Hello. I'm new to Bioinformatics working on NGS data. Now I'm working on detecting SNP variants causing multiple sclerosis.
I selected some genes for target resequencing and got NGS data. I put these datas into Qiagen's NGS variant calling pipeline and got vcf files for each samples.
I checked them and realized that these vcf files contain very low variant minor allele frequency(VMF) SNPs. I want to deal with germline variants, so I'm trying to filter these low VMF variants.
I'm using vcftools but I can't solve this problem... I know I have to study more but time is running out so is there any kind person who could help me please...? Thank you.
If you have per-sample VCFs, the only possible minor AF values for bi-allelic variant loci are 0.5 and 1. What do you mean by "very low minor allele frequency"?
Thank you for your comment!
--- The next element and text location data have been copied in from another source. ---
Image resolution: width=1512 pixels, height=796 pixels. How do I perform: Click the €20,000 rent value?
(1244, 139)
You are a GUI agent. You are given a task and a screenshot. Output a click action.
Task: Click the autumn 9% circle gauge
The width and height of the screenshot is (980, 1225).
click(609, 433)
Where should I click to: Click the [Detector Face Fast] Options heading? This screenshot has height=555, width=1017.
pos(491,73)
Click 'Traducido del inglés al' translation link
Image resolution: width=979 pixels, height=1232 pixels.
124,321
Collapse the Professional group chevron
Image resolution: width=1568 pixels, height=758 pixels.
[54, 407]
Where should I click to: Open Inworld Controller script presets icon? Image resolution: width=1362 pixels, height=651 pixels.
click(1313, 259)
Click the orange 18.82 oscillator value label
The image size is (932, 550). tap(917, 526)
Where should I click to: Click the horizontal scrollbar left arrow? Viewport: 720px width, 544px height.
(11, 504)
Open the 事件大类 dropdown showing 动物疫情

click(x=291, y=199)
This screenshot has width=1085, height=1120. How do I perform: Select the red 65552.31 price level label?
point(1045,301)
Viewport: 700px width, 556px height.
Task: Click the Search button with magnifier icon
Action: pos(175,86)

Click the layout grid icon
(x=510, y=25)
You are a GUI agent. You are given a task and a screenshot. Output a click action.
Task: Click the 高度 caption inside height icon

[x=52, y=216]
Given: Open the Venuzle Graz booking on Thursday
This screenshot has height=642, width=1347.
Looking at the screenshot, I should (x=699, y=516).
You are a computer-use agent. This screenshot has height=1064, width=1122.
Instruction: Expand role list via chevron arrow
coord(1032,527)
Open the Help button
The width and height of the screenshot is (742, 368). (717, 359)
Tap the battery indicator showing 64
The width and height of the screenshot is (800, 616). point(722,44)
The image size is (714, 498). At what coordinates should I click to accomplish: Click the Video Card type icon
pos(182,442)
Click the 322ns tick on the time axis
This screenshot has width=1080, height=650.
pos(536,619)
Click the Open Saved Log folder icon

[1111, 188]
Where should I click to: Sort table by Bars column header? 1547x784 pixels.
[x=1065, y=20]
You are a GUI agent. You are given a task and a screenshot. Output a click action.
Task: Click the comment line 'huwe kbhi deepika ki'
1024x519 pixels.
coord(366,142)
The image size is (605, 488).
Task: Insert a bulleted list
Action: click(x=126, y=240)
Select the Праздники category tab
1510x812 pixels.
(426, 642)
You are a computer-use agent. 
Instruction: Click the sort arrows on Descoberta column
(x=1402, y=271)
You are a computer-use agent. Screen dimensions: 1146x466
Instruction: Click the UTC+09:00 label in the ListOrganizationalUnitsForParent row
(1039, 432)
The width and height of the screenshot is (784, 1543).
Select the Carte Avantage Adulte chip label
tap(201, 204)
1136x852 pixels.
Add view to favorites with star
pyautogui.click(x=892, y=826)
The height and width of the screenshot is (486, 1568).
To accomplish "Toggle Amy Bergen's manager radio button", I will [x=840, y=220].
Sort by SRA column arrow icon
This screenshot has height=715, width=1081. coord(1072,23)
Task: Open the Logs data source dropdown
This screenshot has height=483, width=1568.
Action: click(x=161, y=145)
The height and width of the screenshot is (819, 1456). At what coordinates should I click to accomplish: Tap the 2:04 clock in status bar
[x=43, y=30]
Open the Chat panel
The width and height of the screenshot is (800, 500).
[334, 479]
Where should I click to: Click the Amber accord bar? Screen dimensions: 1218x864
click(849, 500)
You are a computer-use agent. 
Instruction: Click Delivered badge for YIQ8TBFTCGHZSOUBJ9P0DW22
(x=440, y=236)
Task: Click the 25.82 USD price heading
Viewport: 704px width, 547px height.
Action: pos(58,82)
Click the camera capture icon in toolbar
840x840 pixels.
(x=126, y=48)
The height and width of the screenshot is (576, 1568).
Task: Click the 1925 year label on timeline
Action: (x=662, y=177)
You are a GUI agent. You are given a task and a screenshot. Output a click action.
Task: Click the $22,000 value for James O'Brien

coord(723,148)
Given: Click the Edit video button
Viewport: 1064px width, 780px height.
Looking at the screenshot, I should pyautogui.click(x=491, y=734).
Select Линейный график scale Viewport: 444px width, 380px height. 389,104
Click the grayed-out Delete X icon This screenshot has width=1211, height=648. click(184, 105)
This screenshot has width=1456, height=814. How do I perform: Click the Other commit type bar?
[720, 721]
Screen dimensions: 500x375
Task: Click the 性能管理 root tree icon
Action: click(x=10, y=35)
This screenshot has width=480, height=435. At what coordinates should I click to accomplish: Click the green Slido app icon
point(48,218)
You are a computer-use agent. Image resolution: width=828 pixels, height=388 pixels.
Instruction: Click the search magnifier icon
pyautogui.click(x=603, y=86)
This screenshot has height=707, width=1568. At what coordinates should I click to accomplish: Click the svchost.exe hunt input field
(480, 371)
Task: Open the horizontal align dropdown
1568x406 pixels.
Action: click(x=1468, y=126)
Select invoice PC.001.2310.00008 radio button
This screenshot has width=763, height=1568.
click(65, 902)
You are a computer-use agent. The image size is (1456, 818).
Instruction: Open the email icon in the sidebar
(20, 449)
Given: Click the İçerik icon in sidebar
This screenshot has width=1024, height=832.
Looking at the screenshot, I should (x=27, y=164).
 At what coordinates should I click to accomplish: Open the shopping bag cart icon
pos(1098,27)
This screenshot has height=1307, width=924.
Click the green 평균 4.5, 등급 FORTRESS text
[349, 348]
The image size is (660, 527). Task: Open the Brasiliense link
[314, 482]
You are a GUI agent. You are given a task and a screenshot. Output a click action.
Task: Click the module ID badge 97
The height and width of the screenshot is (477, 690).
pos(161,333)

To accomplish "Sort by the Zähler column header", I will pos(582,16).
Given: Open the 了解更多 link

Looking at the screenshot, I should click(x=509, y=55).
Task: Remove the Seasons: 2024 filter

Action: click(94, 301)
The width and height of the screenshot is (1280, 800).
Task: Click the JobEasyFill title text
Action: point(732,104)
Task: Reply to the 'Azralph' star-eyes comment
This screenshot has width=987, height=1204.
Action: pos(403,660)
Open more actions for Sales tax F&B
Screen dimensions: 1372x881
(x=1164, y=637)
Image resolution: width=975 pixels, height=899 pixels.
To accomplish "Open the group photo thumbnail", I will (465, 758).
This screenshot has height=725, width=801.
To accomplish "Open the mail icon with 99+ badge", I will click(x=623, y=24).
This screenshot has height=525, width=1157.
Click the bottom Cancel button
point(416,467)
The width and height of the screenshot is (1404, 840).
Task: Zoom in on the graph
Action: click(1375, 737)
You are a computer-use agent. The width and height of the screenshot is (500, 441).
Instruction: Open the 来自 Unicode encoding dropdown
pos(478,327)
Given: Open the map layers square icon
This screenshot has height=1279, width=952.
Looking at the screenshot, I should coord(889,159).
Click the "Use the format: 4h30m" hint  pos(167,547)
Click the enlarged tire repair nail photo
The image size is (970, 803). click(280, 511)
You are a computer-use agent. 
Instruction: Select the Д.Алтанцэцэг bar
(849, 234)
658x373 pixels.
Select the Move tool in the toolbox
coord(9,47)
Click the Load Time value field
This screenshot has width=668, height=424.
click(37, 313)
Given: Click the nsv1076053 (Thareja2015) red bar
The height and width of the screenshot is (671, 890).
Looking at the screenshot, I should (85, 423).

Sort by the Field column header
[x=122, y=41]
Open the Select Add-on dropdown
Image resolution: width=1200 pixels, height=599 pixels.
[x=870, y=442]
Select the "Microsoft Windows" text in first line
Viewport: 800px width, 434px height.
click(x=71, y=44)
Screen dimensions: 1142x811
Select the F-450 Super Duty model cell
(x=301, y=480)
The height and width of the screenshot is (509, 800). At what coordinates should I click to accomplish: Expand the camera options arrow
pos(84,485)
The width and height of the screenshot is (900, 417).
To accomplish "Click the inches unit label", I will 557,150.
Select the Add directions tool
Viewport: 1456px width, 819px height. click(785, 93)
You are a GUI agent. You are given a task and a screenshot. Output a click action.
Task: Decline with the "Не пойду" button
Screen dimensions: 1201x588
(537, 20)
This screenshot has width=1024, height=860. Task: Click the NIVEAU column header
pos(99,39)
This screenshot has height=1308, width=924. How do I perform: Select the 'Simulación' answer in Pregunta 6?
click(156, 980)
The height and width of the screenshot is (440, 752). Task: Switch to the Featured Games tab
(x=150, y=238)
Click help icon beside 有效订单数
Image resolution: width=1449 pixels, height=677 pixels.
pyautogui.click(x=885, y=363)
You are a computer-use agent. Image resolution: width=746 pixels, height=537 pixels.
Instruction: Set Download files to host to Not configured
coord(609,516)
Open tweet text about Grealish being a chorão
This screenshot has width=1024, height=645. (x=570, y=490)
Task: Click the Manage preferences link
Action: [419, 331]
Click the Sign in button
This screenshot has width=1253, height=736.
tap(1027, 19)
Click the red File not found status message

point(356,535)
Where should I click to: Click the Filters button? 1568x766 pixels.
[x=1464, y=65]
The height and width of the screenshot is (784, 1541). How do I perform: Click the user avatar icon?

I think what you said is the right for germline variant, but here is my vcf file example, my variant contains very low VMF/VF.(0.0740741). Does this mean somatic variant?? In FORMAT, VF is defined as "Variant UMI allele frequency, same as VMF," so I thought I have to eliminate this variant. Am I right?
You did not mention UMIs at all in your initial post - I think UMIs are only involved in single cell sequencing, and I don't really know single cell technologies. Maybe experts on the technology can chime in.